Decidimos conocernos al fin. Tentando al destino, fuimos al cine del mismo centro comercial donde antes tenía la clínica mi mamá. Le mentí diciendo que iba con una amiga, que ya estaba advertida en caso de llamada inesperada. No sé cómo lo reconocí, pero supe que era él. Me pareció extraño, no feo, ni guapo. Se vestía con ropas muy holgadas, tenía una nariz aplastada y el pelo demasiado liso. En el cine saludó a un tío suyo y quién sabe qué adjetivo utilizó para presentarme. Por demasiado tiempo he querido borrar todo este episodio de mi cerebro, y hasta me deshice de los diarios que lo mencionaban, así que hay demasiadas lagunas en este relato. Vimos “Toy Story 2”, por que tener 15 años no lo inmunizó de tener preferencia por los dibujos animados. Nos tomamos de la mano lo que duró la cinta, así que no la recuerdo en lo absoluto. Cuando terminó nos fuimos a sentar en las gradas, justo al lado de la clínica, de donde mi madre ya se había ido. En un momento me pidió permiso para besarme. Qué educado, pero era mi primer beso. Él era todo un experto, ya había tenido novia, y no sé cuántos coqueteos, aventuras, amistades con derecho, o quien sabe qué cosas más. No me imaginaba tener un previo aviso: no quería pensar. Si lo hubiera hecho sin que yo pudiera razonar antes al respecto, tal vez no hubiera sido tan malo, pero me puso nerviosa: dio espacio para la anticipación. Le dije que no.

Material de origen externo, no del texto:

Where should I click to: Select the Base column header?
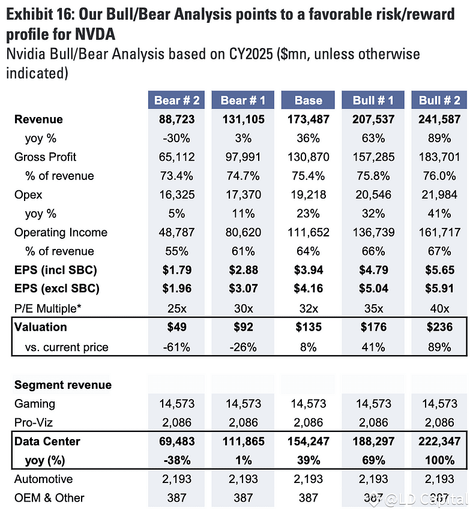click(309, 100)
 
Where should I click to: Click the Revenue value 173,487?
click(309, 119)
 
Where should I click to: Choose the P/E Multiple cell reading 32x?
click(309, 308)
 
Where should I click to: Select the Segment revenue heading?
click(63, 385)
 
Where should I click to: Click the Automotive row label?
click(43, 479)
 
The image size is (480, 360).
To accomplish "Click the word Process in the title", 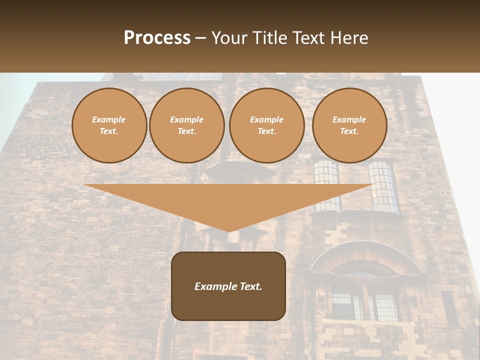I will coord(157,38).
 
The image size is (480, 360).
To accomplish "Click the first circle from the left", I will coord(109,126).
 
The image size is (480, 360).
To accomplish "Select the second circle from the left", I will coord(187,126).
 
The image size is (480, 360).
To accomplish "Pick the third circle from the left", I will coord(267,126).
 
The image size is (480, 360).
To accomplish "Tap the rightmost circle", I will coord(350,126).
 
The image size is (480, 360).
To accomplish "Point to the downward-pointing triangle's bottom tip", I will coord(228,231).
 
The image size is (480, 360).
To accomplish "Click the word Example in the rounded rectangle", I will coord(215,286).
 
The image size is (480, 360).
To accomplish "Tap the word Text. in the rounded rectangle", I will coord(250,286).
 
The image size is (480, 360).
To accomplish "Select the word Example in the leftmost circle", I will coord(109,120).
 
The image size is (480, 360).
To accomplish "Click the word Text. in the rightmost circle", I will coord(350,132).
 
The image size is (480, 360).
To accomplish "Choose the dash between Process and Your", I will coord(201,38).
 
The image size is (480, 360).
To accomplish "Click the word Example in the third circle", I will coord(267,120).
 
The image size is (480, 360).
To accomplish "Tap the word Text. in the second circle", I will coord(187,132).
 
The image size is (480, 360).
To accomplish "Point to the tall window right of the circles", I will coord(383,186).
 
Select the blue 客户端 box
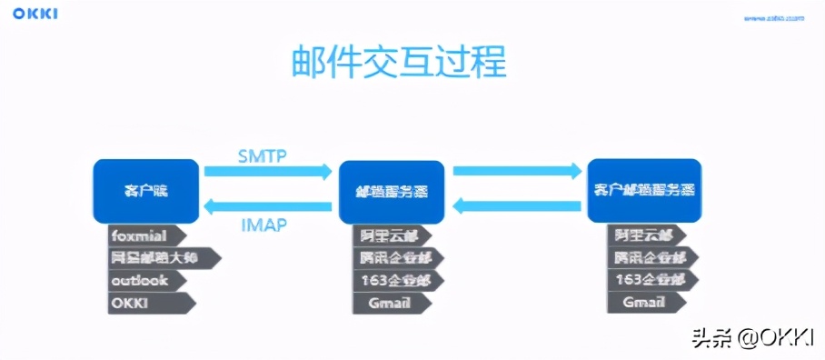point(145,191)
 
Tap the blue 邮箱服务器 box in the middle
point(391,193)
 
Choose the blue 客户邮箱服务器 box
point(644,190)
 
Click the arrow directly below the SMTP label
point(267,171)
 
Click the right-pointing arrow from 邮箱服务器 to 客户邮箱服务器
point(516,171)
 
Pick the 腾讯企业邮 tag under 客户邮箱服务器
point(647,257)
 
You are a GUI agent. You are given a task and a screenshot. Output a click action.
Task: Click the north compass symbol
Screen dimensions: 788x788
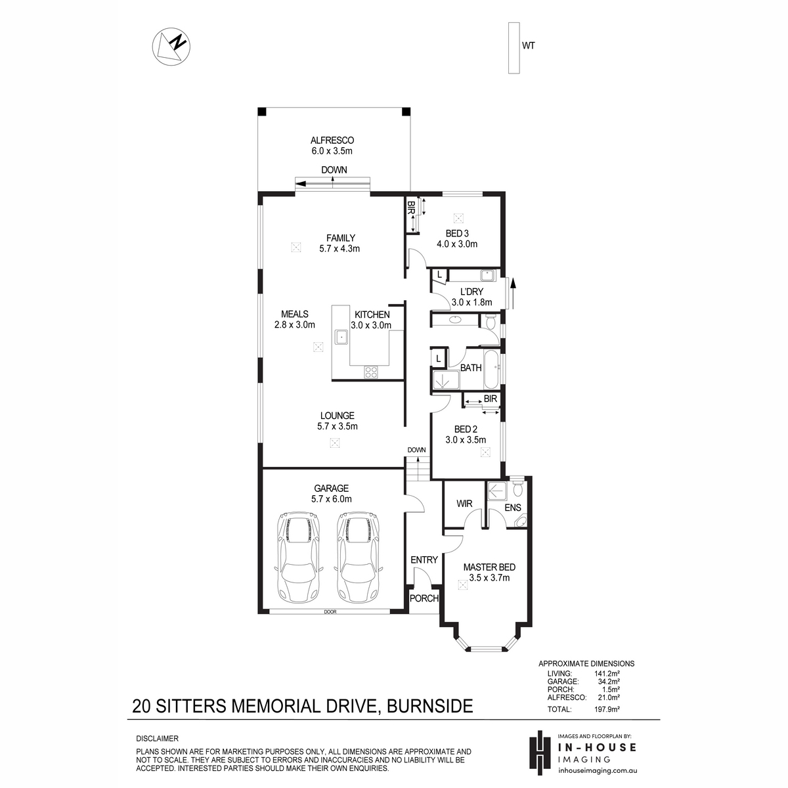(x=171, y=46)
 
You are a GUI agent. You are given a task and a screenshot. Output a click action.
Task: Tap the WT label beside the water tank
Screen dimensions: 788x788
(x=529, y=46)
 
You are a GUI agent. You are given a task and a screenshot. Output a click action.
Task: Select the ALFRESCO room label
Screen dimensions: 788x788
(x=332, y=141)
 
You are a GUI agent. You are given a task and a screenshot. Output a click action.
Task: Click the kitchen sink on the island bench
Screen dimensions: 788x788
(x=341, y=337)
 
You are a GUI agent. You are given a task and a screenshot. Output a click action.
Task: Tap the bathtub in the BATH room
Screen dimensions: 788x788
(x=491, y=369)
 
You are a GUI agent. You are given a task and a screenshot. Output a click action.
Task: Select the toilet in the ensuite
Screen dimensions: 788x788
(x=518, y=488)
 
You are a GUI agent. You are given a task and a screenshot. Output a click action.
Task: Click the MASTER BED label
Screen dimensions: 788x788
(x=489, y=567)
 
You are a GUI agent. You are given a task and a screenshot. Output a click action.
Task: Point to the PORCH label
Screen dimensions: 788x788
(x=424, y=598)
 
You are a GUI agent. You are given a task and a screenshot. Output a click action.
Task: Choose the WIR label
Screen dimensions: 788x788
(x=464, y=504)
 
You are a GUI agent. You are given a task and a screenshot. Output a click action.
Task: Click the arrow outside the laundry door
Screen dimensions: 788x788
(x=514, y=293)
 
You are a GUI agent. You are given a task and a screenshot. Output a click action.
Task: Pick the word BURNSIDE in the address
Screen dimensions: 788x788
(x=429, y=706)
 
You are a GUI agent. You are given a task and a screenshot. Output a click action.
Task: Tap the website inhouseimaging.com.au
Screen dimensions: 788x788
(x=598, y=770)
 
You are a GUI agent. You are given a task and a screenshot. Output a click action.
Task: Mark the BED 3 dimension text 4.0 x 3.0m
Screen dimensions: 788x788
(x=457, y=244)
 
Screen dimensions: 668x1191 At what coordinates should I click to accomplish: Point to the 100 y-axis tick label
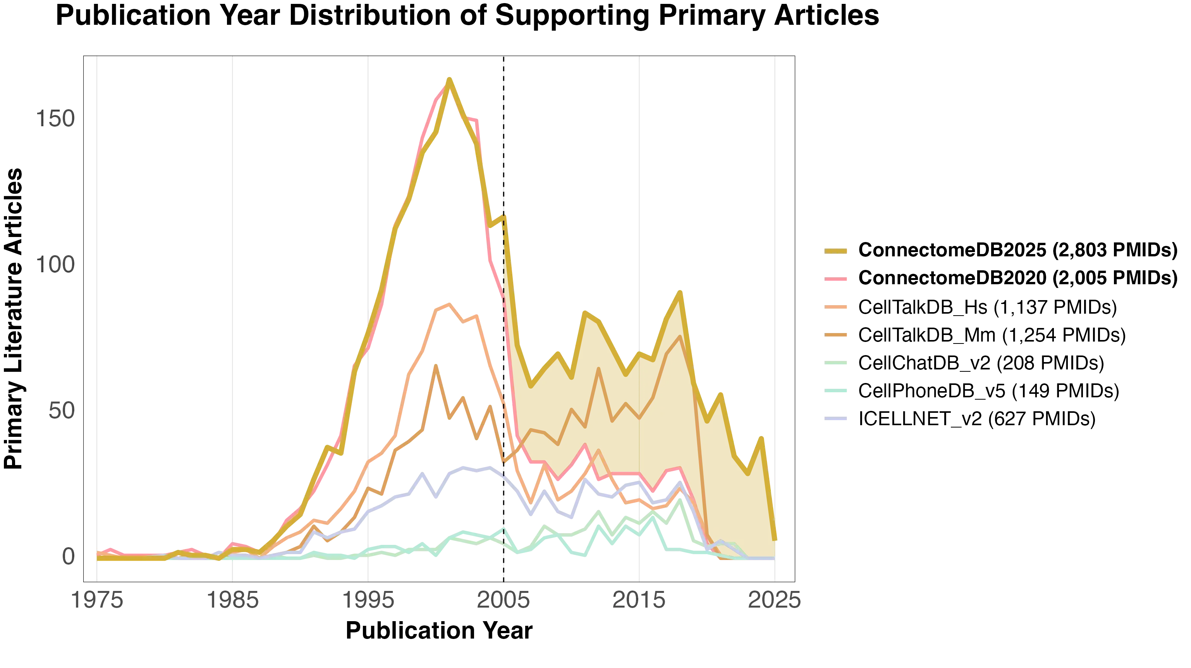54,265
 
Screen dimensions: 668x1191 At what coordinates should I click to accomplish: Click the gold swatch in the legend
836,251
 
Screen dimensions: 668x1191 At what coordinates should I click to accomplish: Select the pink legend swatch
836,279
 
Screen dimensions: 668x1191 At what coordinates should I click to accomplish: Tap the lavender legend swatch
836,418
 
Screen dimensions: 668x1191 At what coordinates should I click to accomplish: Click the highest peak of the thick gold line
449,79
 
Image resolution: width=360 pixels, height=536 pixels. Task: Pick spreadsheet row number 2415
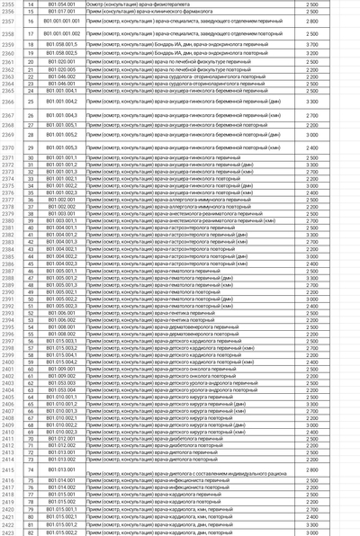[8, 469]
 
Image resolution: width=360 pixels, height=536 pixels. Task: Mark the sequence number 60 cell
[30, 368]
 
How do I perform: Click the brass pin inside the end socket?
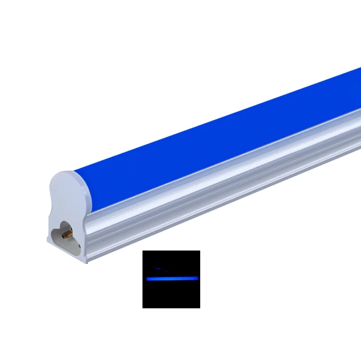coord(67,234)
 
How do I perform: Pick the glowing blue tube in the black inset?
coord(173,277)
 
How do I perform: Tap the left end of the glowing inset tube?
coord(147,278)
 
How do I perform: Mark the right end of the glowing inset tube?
coord(198,277)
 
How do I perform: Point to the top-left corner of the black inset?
coord(143,251)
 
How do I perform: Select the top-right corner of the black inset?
coord(199,251)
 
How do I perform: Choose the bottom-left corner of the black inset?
coord(143,308)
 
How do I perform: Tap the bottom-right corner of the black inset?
coord(199,308)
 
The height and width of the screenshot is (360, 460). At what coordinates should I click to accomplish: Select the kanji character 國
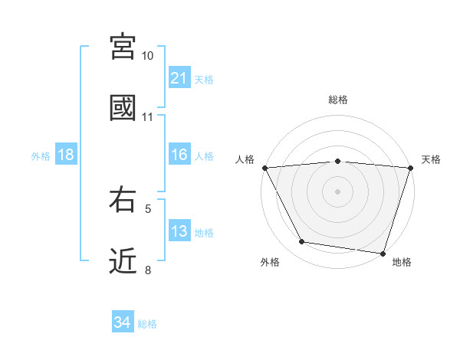pyautogui.click(x=123, y=107)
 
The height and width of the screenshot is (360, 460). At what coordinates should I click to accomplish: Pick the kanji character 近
pyautogui.click(x=123, y=260)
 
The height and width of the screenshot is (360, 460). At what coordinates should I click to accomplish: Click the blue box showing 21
pyautogui.click(x=179, y=78)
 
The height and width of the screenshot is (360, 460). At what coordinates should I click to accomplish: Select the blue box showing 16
pyautogui.click(x=179, y=155)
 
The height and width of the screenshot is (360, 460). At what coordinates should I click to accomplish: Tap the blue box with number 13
pyautogui.click(x=179, y=232)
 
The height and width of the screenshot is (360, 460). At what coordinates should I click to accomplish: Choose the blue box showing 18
pyautogui.click(x=66, y=155)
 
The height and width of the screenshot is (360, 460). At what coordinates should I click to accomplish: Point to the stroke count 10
pyautogui.click(x=148, y=56)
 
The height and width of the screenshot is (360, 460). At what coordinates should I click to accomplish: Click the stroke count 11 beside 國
pyautogui.click(x=148, y=117)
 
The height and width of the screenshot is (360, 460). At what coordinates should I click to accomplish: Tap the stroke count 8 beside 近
pyautogui.click(x=148, y=270)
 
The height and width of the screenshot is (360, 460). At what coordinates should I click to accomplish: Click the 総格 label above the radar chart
pyautogui.click(x=338, y=100)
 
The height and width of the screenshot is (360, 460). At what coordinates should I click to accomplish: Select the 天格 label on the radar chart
pyautogui.click(x=432, y=159)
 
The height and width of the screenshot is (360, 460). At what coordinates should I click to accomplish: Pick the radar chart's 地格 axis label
pyautogui.click(x=402, y=263)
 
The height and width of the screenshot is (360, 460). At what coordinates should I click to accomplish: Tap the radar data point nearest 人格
pyautogui.click(x=264, y=168)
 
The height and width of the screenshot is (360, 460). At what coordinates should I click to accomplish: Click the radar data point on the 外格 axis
pyautogui.click(x=302, y=242)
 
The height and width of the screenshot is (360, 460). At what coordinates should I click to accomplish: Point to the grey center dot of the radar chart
pyautogui.click(x=338, y=191)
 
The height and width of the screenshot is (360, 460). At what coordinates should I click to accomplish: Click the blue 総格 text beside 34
pyautogui.click(x=147, y=324)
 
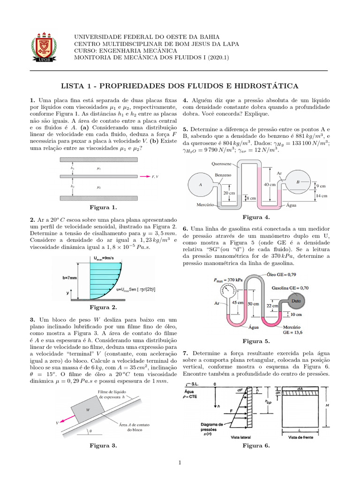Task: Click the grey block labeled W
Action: [x=89, y=408]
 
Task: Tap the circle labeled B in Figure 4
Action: [x=298, y=181]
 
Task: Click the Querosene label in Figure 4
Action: [x=221, y=164]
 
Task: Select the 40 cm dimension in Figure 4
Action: [x=270, y=184]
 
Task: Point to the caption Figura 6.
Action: [x=256, y=446]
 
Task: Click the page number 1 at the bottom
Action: [x=180, y=464]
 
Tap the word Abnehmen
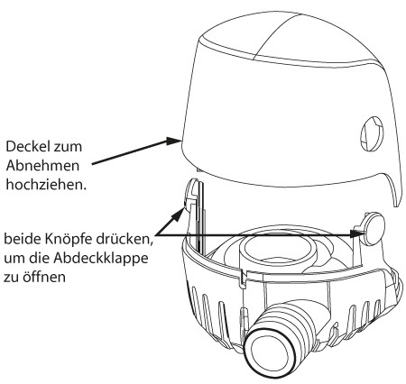(42, 166)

Nuestro noviazgo telefónico siguió su curso normal (conste que no fue hasta muchos años después que me enteré de los tipos de conversaciones que se pueden llegar a tener por teléfono. Nosotros fuimos bastantes inocentes al respecto), y el asunto del beso se convirtió en un fantasma sobre nuestra cabeza, hasta la segunda vez que nos vimos. Fue en una fiesta en casa de un amigo de la niña precoz que ya mencioné. La casa parecía salida de una serie gringa: típico hijo mimado que los papás dejan solo los fines de semana y que invita a sus amigos decadentes a bailar, a beber y a tirarse a la piscina.
De seguro bailamos, aunque no estoy segura, pero es lo normal en semejantes situaciones. Le presenté a mis amigos, que como buenos cómplices me dejaron sola con él. Desde luego que alguien bebió de más y empezó a hacer escándalo, lo que atrajo a la policía. Para resguardarme del peligro, K. me abrazó, y siguiendo el consejo que obtuvo de mi hermano menor (con el que también platicaba), juntó sus labios contra los míos sin que yo pudiera reaccionar. Nunca he podido determinar si no me gustó el beso, si no me gustaba él, o si la culpa de mentirle a mis papás era demasiada, pero aborrecí ese instante, y a estas alturas de mi vida tengo pesadillas con eso. En un momento sentí su lengua. Quería morirme del asco. Fatal. Cómo me escapé de eso, y cómo se fue sin repetir su hazaña son misterios de mi pasado.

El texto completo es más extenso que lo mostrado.